A word-for-word copy of the lines from the one holding "Darnel (952, 307)" through the final line of the records below is the only output asked for.
The input below:
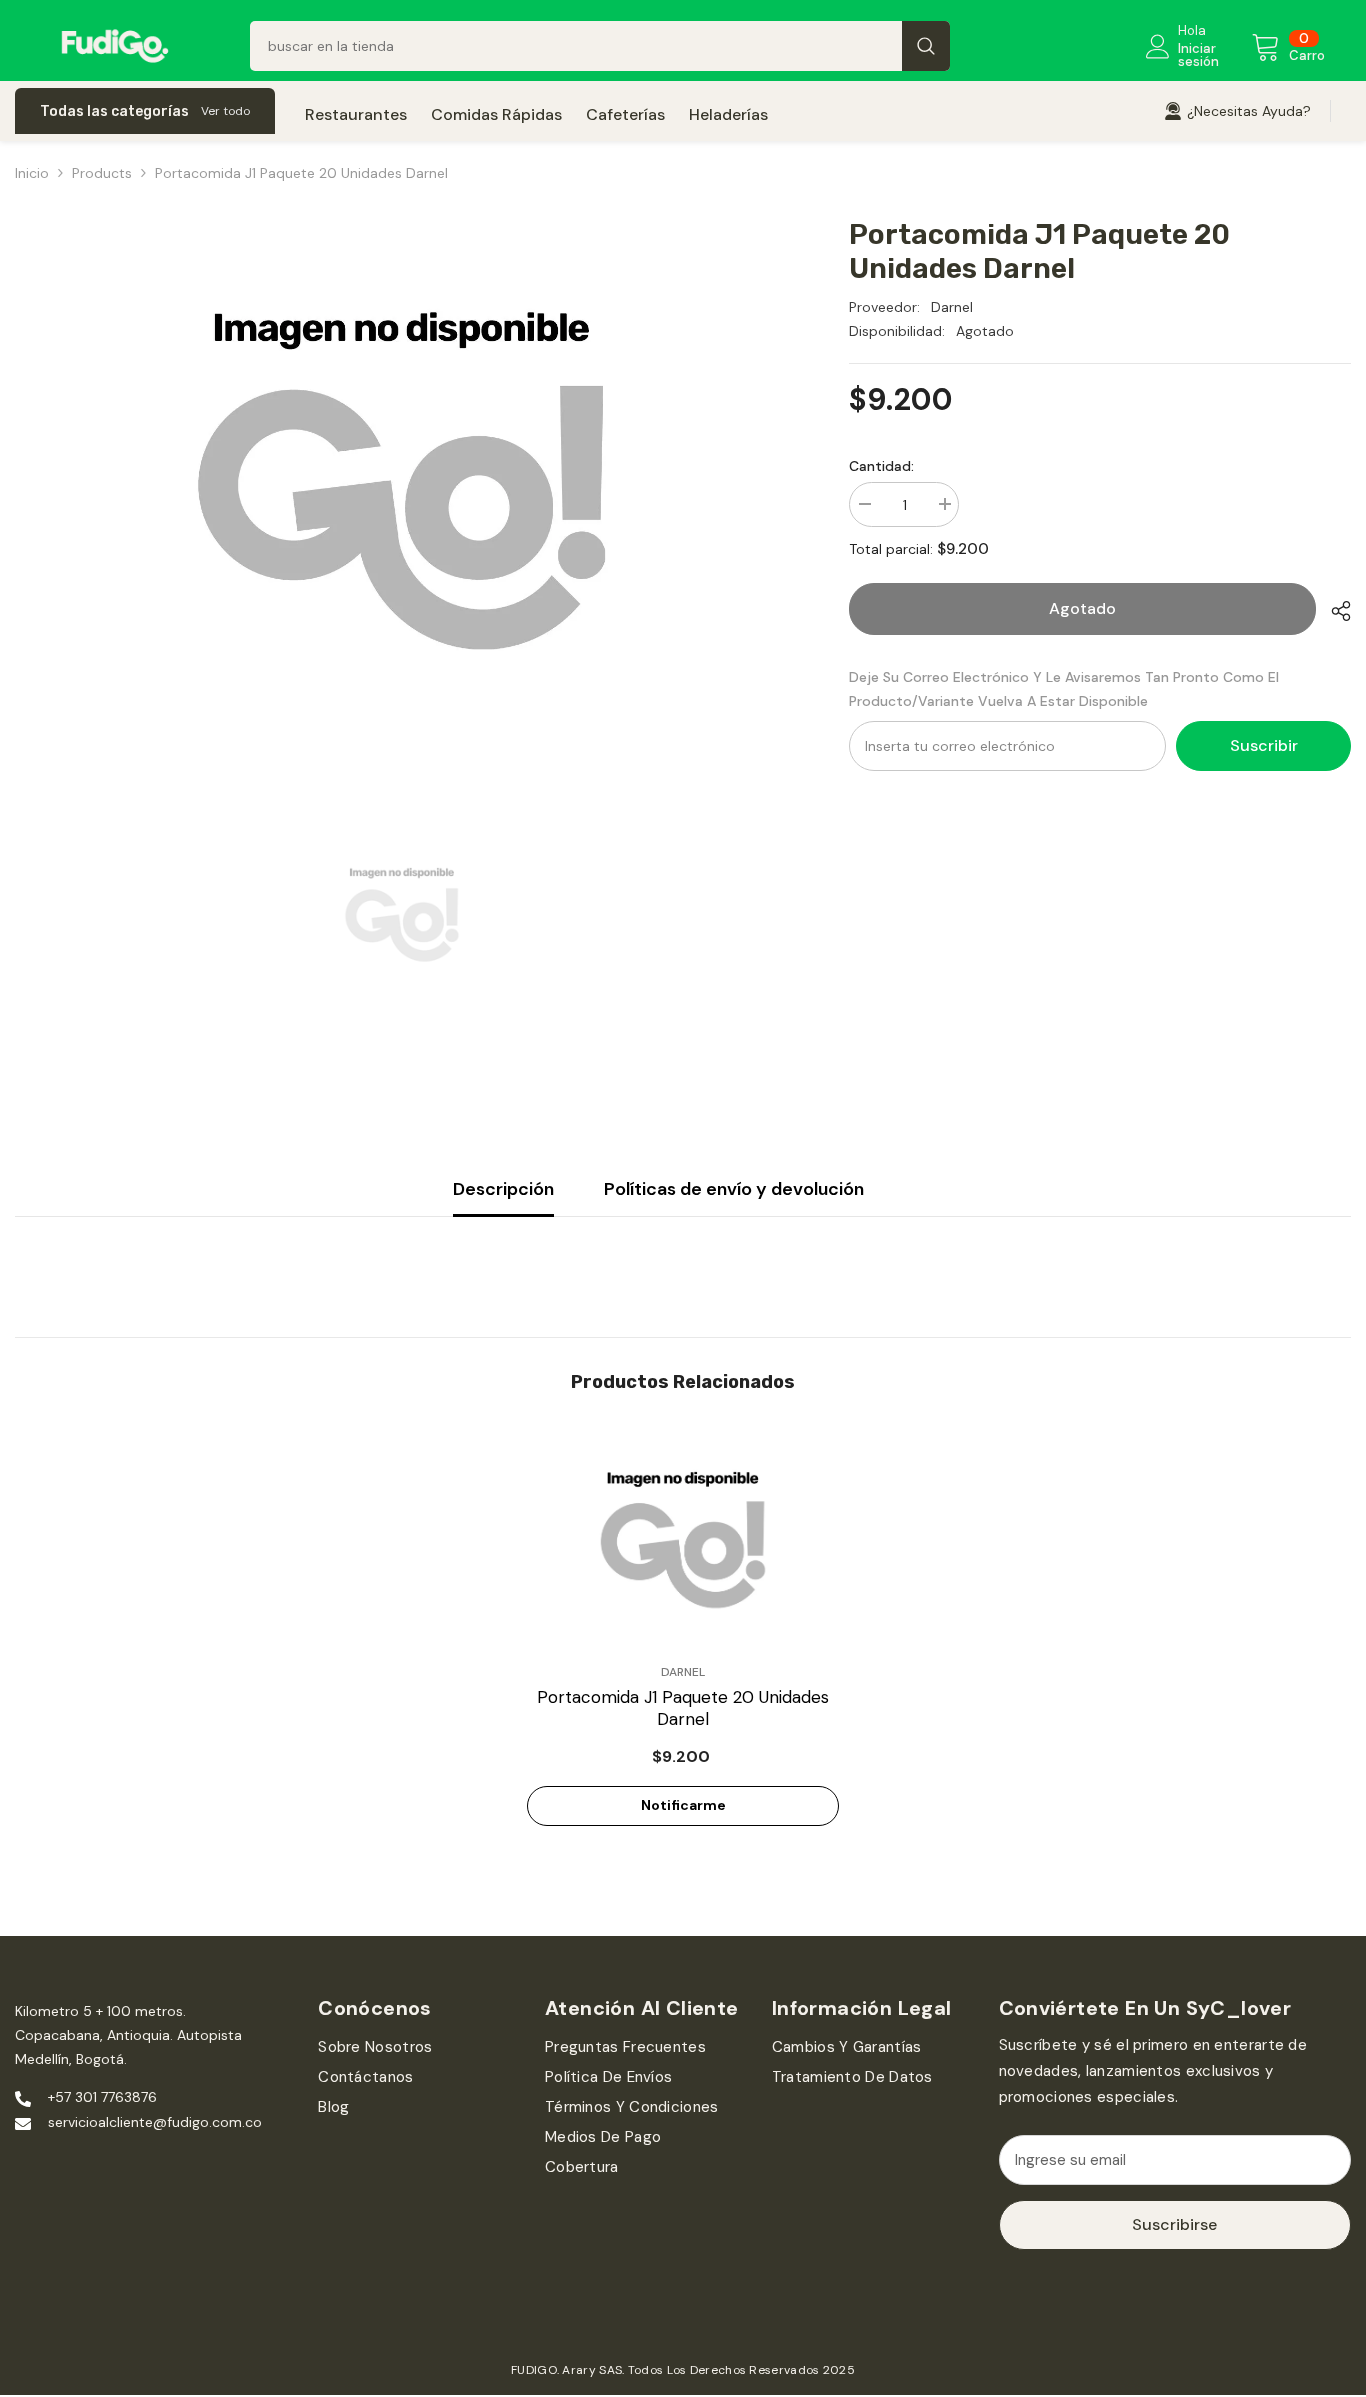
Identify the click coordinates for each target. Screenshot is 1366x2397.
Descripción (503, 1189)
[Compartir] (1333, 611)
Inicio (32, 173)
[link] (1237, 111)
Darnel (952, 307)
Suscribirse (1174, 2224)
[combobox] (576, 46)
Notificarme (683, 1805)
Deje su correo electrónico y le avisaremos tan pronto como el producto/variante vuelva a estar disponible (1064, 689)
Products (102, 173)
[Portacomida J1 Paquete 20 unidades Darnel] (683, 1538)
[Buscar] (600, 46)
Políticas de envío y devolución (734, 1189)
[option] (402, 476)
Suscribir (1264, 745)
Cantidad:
End of The input.
- **Written answer**
Darnel (952, 307)
Suscribirse (1174, 2224)
[combobox] (576, 46)
Notificarme (683, 1805)
Deje su correo electrónico y le avisaremos tan pronto como el producto/variante vuelva a estar disponible (1064, 689)
Products (102, 173)
[Portacomida J1 Paquete 20 unidades Darnel] (683, 1538)
[Buscar] (600, 46)
Políticas de envío y devolución (734, 1189)
[option] (402, 476)
Suscribir (1264, 745)
Cantidad:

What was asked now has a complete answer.